━━ Extracted entries

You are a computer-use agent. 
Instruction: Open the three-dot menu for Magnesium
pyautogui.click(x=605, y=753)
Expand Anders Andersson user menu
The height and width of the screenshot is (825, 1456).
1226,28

━━━━

## Exercise details
Could you return all of the entries exactly as they stand?

## Task solution
You are a computer-use agent. 
Instruction: Open the three-dot menu for Magnesium
pyautogui.click(x=605, y=753)
Expand Anders Andersson user menu
The height and width of the screenshot is (825, 1456).
1226,28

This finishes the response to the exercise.